§ EXERCISE OBJECTIVE:
The output should consist solely of the lines running from the one that contains "How do I perform: Click Built" through the end of the records below, copied exactly.

§ MATERIAL FOR THIS EXERCISE:
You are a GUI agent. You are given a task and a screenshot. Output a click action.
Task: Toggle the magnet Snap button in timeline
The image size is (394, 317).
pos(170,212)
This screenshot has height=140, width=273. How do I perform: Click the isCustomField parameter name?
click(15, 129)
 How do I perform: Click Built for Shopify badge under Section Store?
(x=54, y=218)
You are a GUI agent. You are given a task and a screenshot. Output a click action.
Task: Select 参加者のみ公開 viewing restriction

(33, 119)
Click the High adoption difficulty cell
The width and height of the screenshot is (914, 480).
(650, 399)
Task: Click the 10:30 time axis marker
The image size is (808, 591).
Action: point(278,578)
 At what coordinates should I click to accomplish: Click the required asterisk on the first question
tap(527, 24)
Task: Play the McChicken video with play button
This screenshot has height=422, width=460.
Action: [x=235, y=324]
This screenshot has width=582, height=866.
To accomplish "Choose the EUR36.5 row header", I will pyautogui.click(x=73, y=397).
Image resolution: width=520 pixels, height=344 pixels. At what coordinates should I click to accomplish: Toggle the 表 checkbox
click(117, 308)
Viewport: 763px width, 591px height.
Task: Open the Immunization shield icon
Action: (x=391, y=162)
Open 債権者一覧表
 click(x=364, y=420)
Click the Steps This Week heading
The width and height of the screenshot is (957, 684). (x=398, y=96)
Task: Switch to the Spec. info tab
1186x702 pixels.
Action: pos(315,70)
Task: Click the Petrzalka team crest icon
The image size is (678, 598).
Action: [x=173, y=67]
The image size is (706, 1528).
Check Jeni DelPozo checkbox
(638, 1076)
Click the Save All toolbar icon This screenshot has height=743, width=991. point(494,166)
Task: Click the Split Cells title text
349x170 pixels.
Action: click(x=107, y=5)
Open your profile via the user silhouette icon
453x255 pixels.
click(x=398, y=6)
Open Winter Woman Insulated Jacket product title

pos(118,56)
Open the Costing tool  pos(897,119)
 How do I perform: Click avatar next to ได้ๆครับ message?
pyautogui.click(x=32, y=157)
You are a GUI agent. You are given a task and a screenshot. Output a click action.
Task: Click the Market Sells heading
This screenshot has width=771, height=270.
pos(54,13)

§ ANSWER BOX:
 How do I perform: Click Built for Shopify badge under Section Store?
(x=54, y=218)
You are a GUI agent. You are given a task and a screenshot. Output a click action.
Task: Select 参加者のみ公開 viewing restriction

(33, 119)
Click the High adoption difficulty cell
The width and height of the screenshot is (914, 480).
(650, 399)
Task: Click the 10:30 time axis marker
The image size is (808, 591).
Action: point(278,578)
 At what coordinates should I click to accomplish: Click the required asterisk on the first question
tap(527, 24)
Task: Play the McChicken video with play button
This screenshot has height=422, width=460.
Action: [x=235, y=324]
This screenshot has width=582, height=866.
To accomplish "Choose the EUR36.5 row header", I will pyautogui.click(x=73, y=397).
Image resolution: width=520 pixels, height=344 pixels. At what coordinates should I click to accomplish: Toggle the 表 checkbox
click(117, 308)
Viewport: 763px width, 591px height.
Task: Open the Immunization shield icon
Action: (x=391, y=162)
Open 債権者一覧表
 click(x=364, y=420)
Click the Steps This Week heading
The width and height of the screenshot is (957, 684). (x=398, y=96)
Task: Switch to the Spec. info tab
1186x702 pixels.
Action: pos(315,70)
Task: Click the Petrzalka team crest icon
The image size is (678, 598).
Action: [x=173, y=67]
The image size is (706, 1528).
Check Jeni DelPozo checkbox
(638, 1076)
Click the Save All toolbar icon This screenshot has height=743, width=991. point(494,166)
Task: Click the Split Cells title text
349x170 pixels.
Action: click(x=107, y=5)
Open your profile via the user silhouette icon
453x255 pixels.
click(x=398, y=6)
Open Winter Woman Insulated Jacket product title

pos(118,56)
Open the Costing tool  pos(897,119)
 How do I perform: Click avatar next to ได้ๆครับ message?
pyautogui.click(x=32, y=157)
You are a GUI agent. You are given a task and a screenshot. Output a click action.
Task: Click the Market Sells heading
This screenshot has width=771, height=270.
pos(54,13)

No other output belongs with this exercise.